§ **Exercise prompt**
Which lines in the records below contain the word "tıklayınız"? Copy each one.

§ **Data extract**
══════════

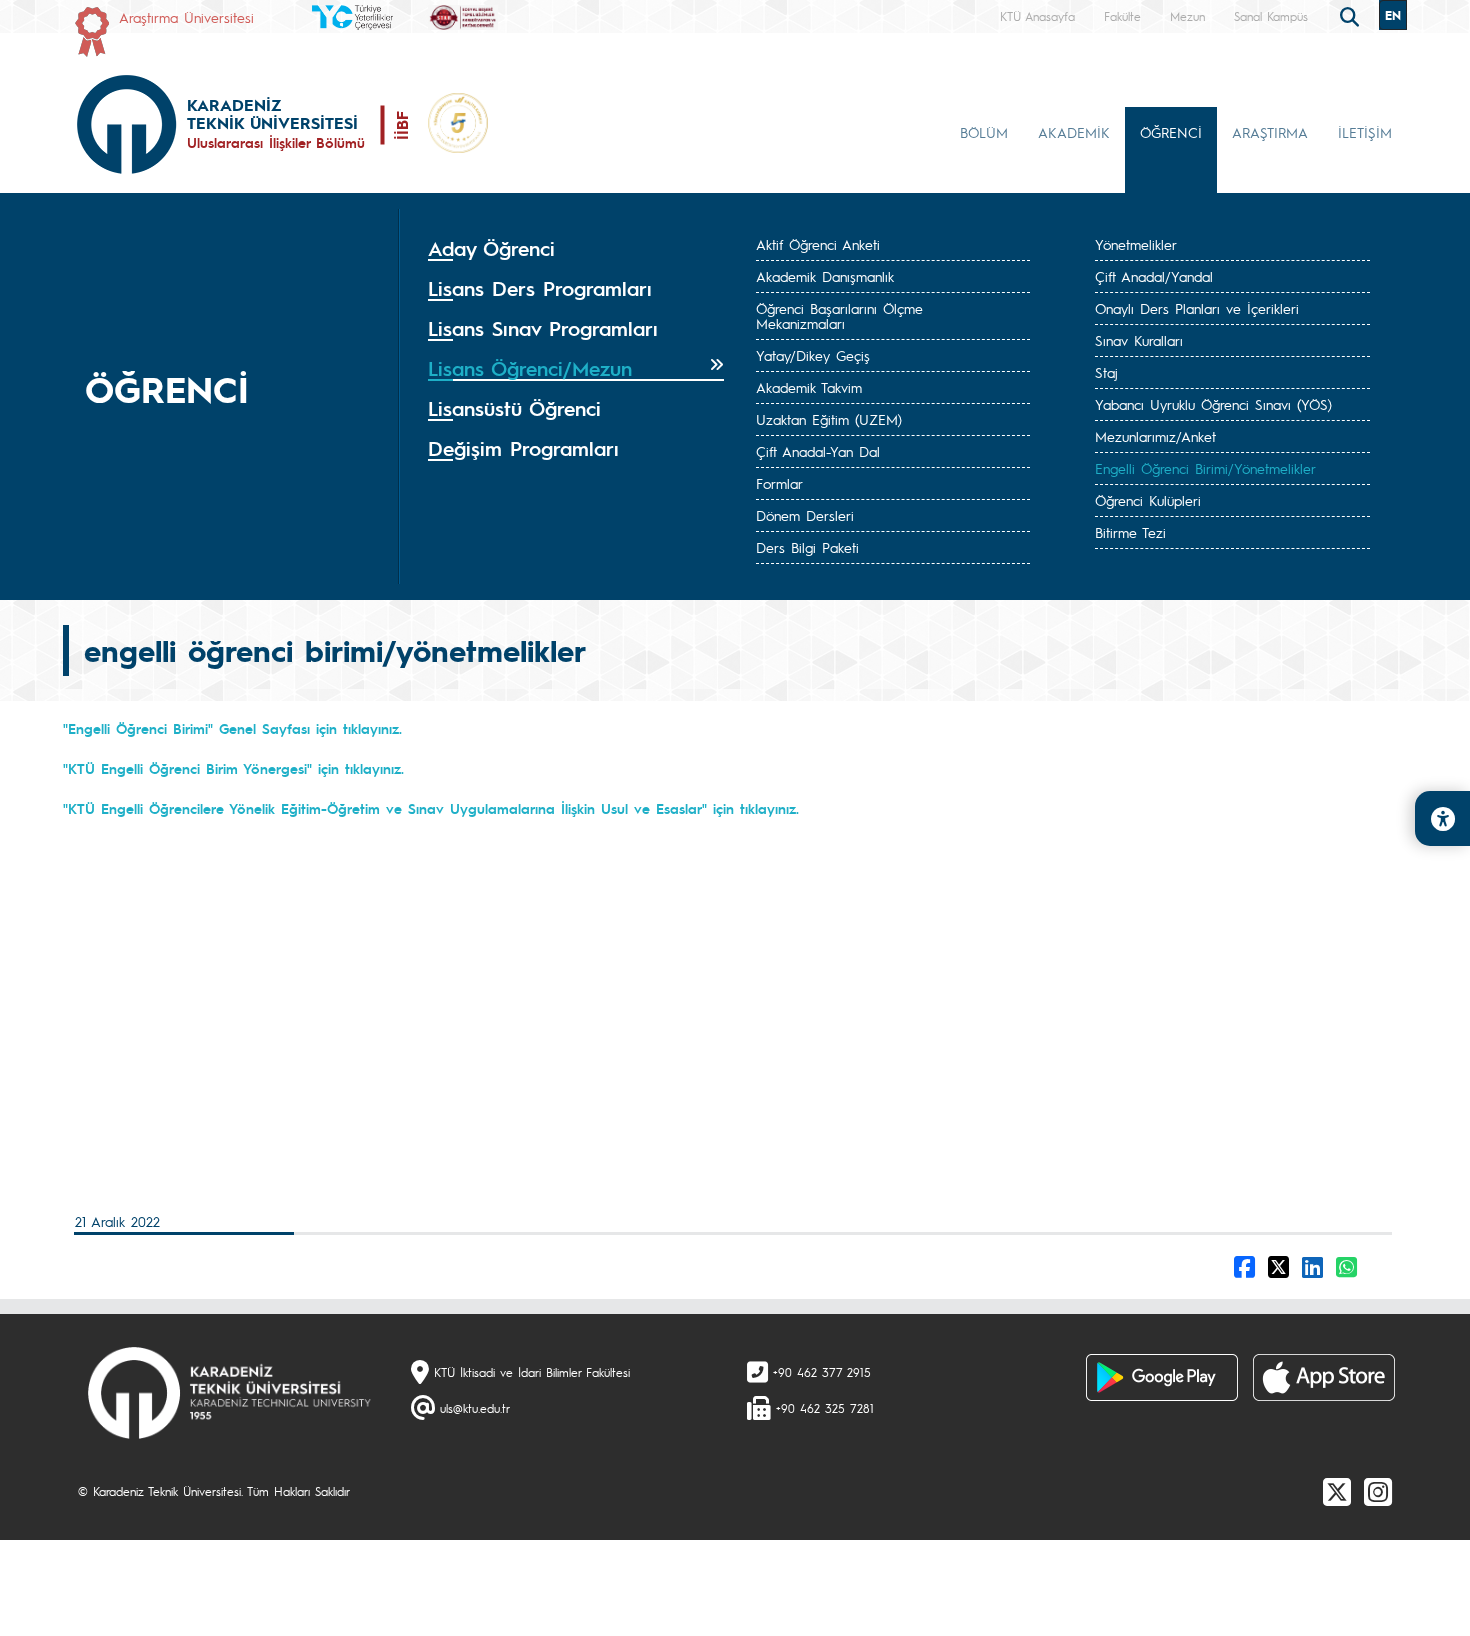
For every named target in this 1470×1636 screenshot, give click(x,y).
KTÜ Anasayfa (1037, 16)
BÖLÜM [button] (984, 132)
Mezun (1187, 16)
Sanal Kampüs (1271, 16)
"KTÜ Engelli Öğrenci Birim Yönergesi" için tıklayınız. (233, 768)
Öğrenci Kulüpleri (1148, 500)
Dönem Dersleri (805, 515)
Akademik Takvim (809, 387)
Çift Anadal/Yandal (1154, 276)
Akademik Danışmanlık (825, 276)
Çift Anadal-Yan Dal (818, 451)
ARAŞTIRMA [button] (1270, 132)
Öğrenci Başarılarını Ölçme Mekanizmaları (839, 315)
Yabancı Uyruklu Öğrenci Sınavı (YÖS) (1213, 404)
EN (1393, 15)
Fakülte (1122, 16)
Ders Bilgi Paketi (807, 547)
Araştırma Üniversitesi (186, 17)
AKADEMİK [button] (1074, 132)
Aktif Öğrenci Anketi (818, 244)
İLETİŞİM (1365, 132)
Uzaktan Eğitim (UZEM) (829, 419)
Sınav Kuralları (1139, 340)
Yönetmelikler (1136, 244)
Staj (1106, 372)
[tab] (576, 249)
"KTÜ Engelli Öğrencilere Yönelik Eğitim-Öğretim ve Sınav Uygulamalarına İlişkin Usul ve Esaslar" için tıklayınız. (431, 808)
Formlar (779, 483)
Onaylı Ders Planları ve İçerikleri (1197, 308)
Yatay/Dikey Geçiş (813, 355)
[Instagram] (1378, 1491)
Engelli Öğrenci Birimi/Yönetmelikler (1205, 468)
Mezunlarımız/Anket (1155, 436)
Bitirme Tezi (1130, 532)
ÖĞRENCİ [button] (1171, 132)
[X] (1337, 1491)
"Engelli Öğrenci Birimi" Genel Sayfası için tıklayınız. (232, 728)
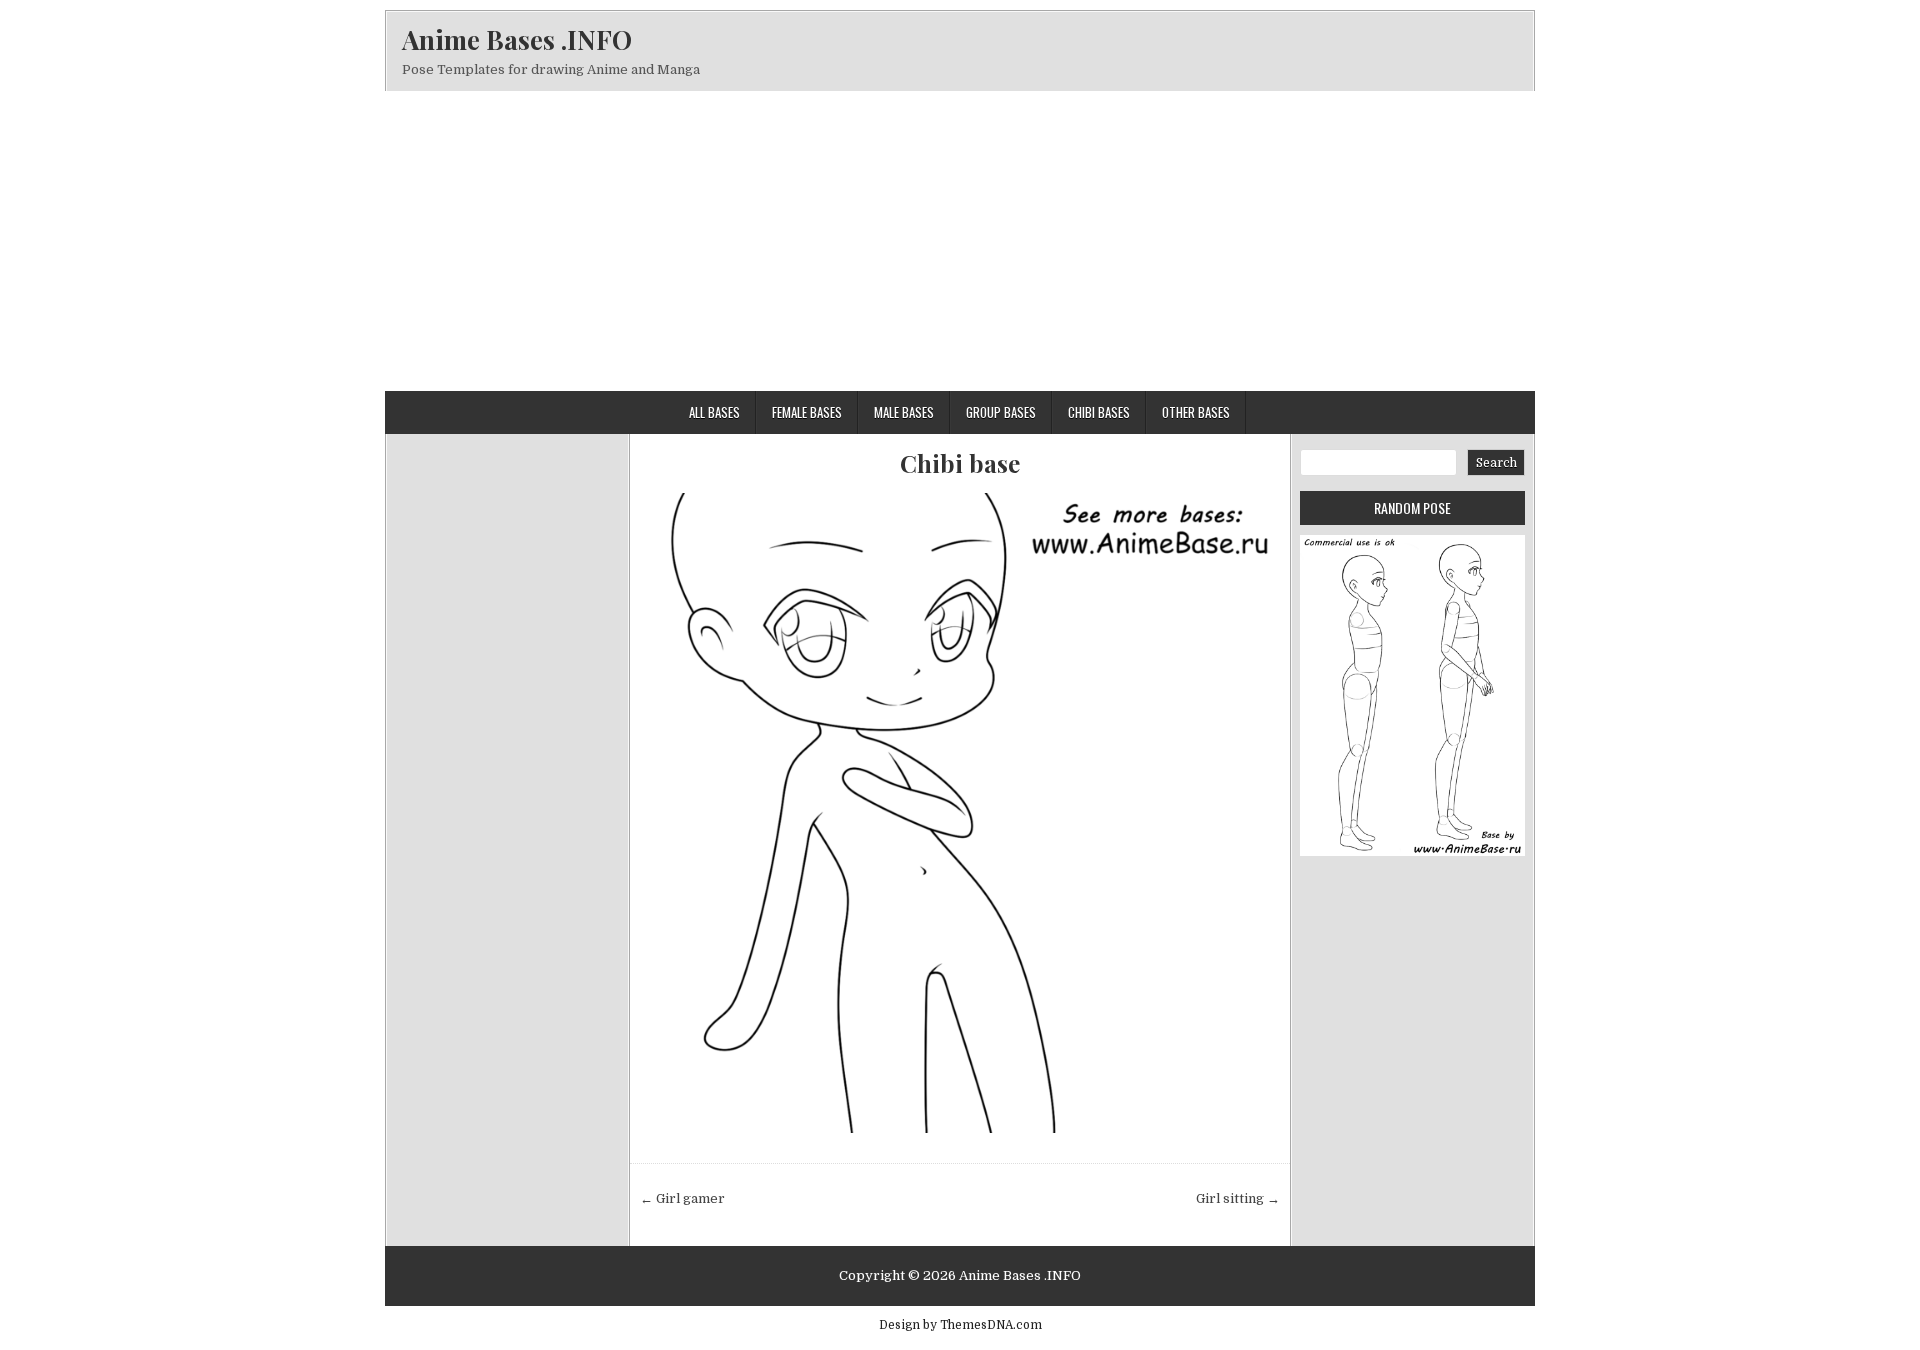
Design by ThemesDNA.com (960, 1325)
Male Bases (904, 412)
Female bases (807, 412)
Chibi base (960, 463)
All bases (714, 412)
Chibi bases (1099, 412)
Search (1496, 463)
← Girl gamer (682, 1198)
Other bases (1196, 412)
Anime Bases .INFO (517, 39)
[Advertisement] (960, 241)
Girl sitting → (1238, 1198)
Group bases (1001, 412)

══════════

§ **Solved exercise**
"KTÜ Engelli Öğrenci Birim Yönergesi" için tıklayınız. (233, 768)
"KTÜ Engelli Öğrencilere Yönelik Eğitim-Öğretim ve Sınav Uygulamalarına İlişkin Usul ve Esaslar" için tıklayınız. (431, 808)
"Engelli Öğrenci Birimi" Genel Sayfası için tıklayınız. (232, 728)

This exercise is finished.